#### Exercise inputs:
^^^^

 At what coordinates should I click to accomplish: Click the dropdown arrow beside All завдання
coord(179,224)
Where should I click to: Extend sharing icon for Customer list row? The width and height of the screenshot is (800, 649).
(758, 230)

^^^^

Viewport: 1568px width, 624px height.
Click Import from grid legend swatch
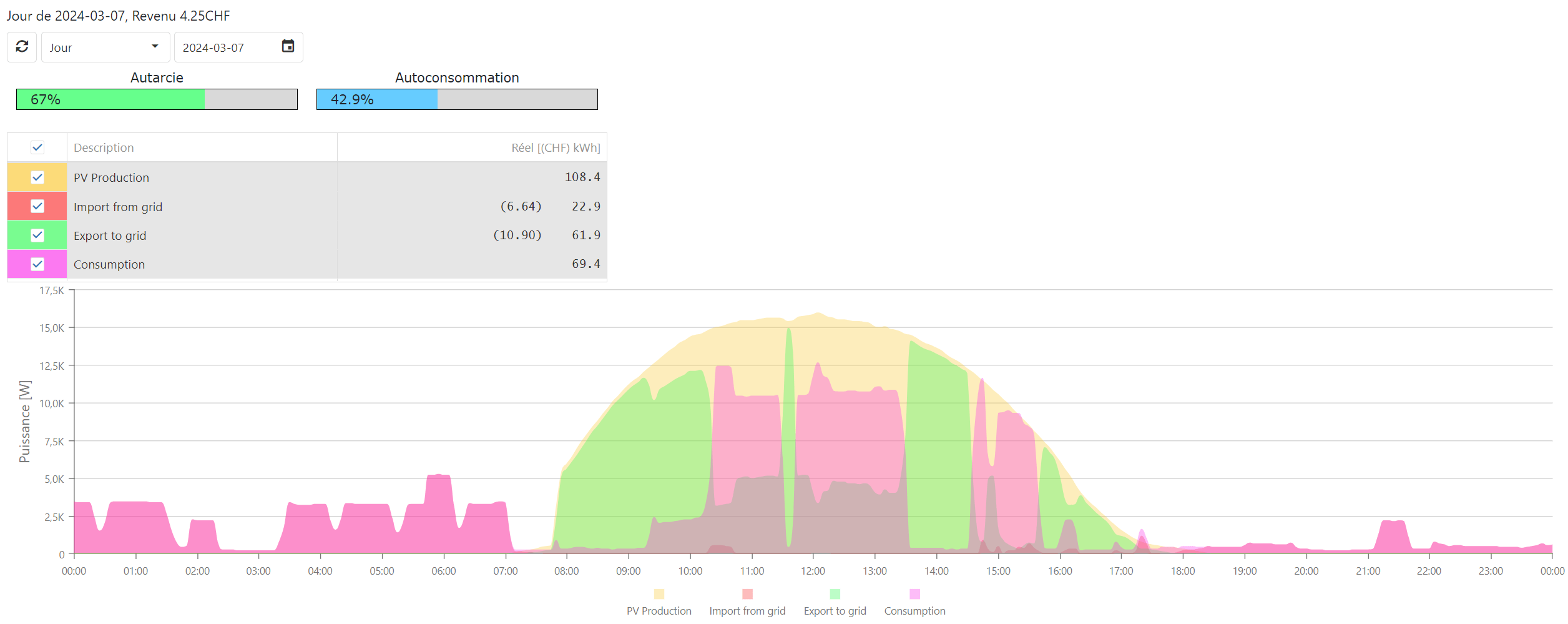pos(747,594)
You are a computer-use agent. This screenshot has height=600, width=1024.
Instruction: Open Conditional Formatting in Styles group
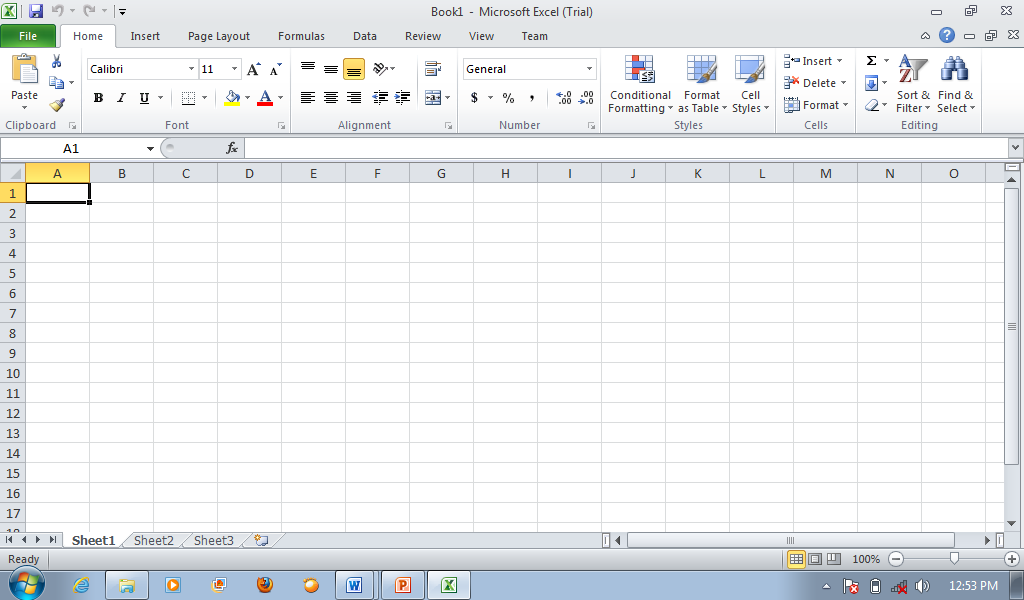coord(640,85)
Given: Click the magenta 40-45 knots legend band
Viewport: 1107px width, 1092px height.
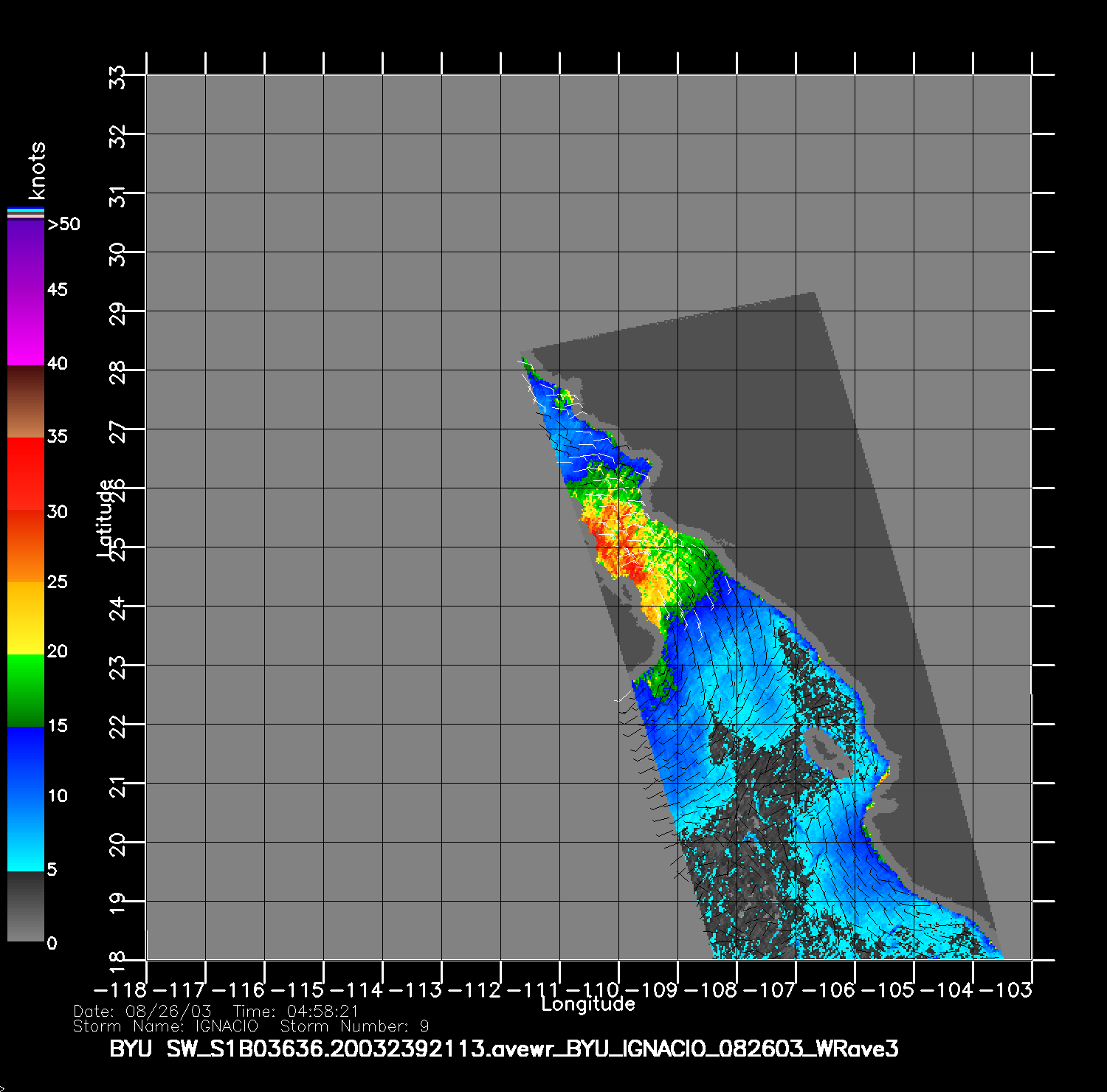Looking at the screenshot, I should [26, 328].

^^^^

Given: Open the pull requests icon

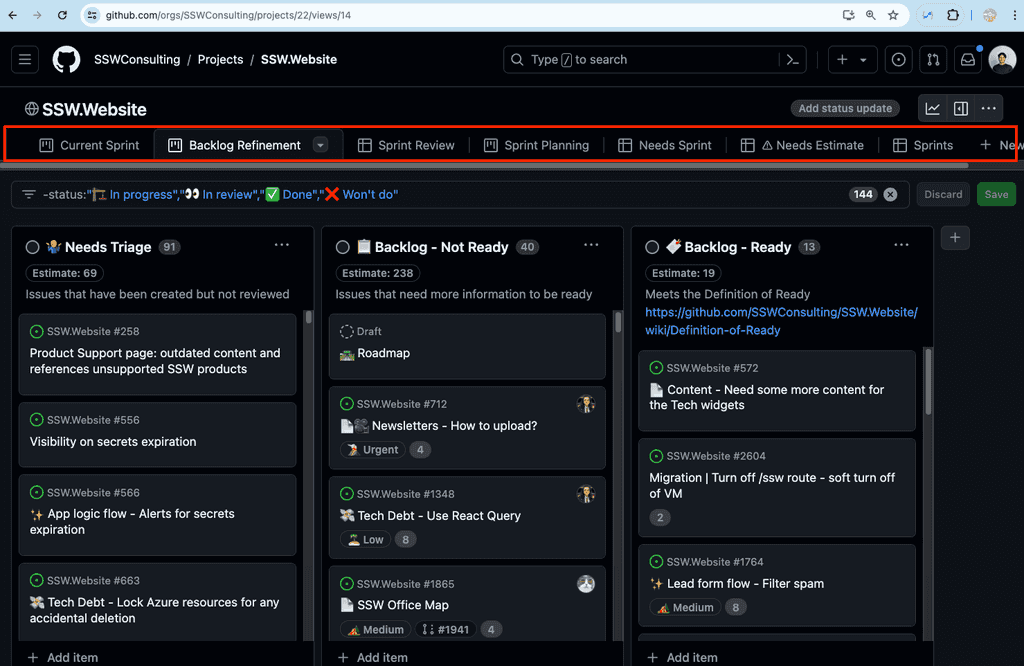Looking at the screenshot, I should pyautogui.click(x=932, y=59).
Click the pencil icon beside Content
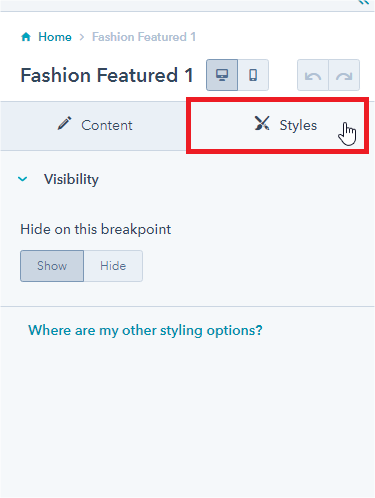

^^^^

#### Directions for this task:
Print the line above containing "Given: Open the pull requests icon", the line containing "Click the pencil icon beside Content", and everything between them, exactly as written. Pictures stay out.

#### Solved exercise:
Given: Open the pull requests icon

Looking at the screenshot, I should pyautogui.click(x=932, y=59).
Click the pencil icon beside Content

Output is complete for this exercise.